Finally we sought to validate that representative genes were in fact preferentially expressed in stroma by PCR. In addition, to test the translational relevance, we utilized independent cases from a formalin-fixed and paraffin-embedded (FFPE) clinical collection. Gene expression was assessed by a modified quantitative PCR procedure (Materials and Methods). In a limited survey, four genes were found to have reliably preserved short amplicons. Blocks of sixty three tumor cases were examined and tumor and stroma regions in H & E sections were demarcated by a pathologist (DAM). Punches were removed from adjacent unstained sections and used for PCR for 63 tumor portions and 38 stroma portions. For all four genes, highly significant preferential expression in stroma was observed (Table S4). These results for independent cases and by an independent method further support the preferential expression of these genes in tumor stroma and further argue that the classifier may be adapted to clinical biopsies preserved in FFPE, the standard method of archiving patient biopsies.
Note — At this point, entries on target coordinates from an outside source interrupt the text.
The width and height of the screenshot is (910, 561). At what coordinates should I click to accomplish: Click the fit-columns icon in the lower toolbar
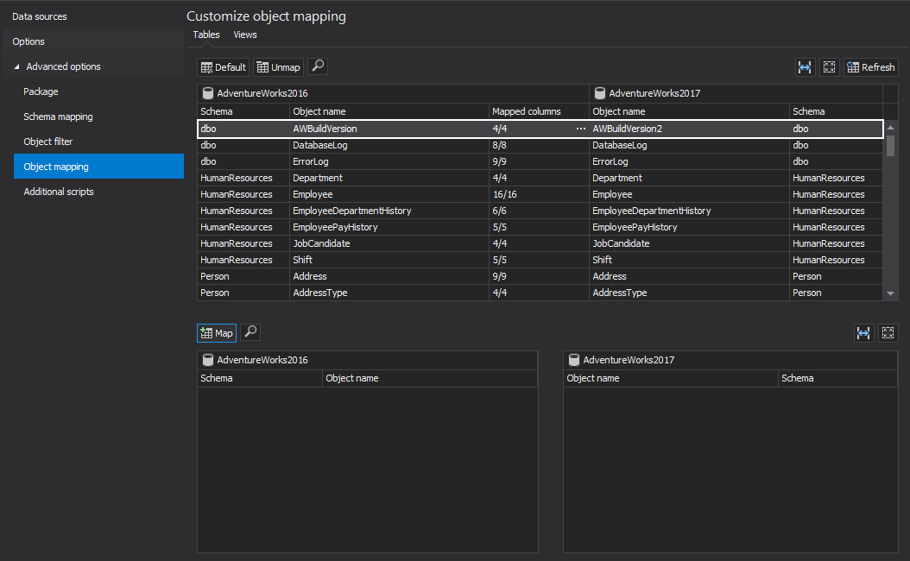pos(863,333)
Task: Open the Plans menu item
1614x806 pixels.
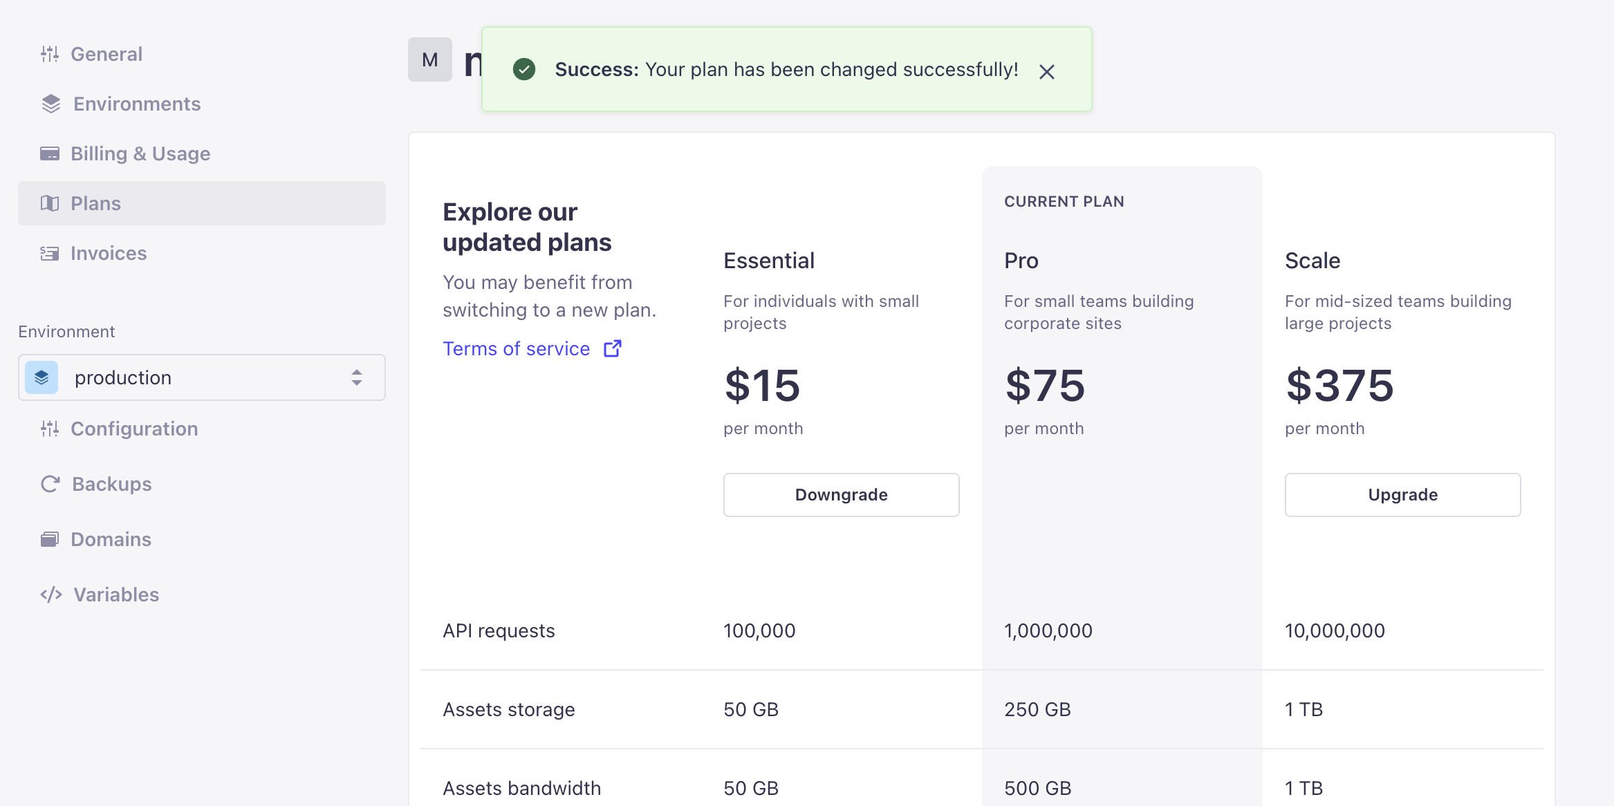Action: point(95,203)
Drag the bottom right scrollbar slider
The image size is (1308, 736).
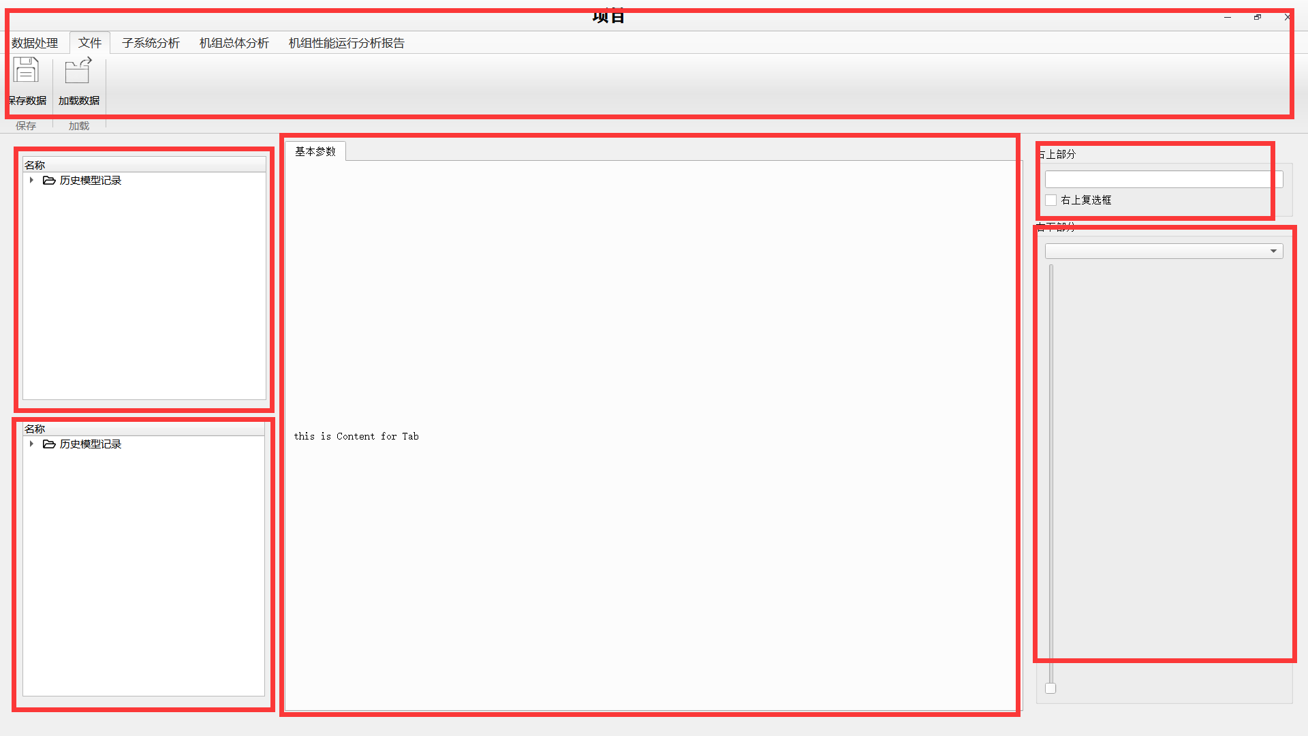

Finally, we also reviewed two recent studies describing expression analysis results for subclasses of the stroma of prostate cancer (16, 17), which showed consistent findings (see Supplement). In particular the 339 probe sets (Affymetrix arrays) we identified map to 557 genes on Agilent arrays which have been used for deriving profiles for “reactive” stroma, a special case of adjacent stroma associated with poor outcome disease (17). A total of 31 genes or probe sets appeared to be concordant (in terms of gene identity and the direction of expression alteration) between the 339 probe sets (Affymetrix arrays) we identified in this study and the 557 mapped genes (Agilent arrays) in the “reactive” stroma study (17) with P value = 0.0001 (Table S2). The formation of this stroma in prostate cancer has been associated with poor prognosis, suggesting that given that reactive stroma has been associated with poor prognosis (32), it is possible that some diagnostic markers in stroma could also be of prognostic interest.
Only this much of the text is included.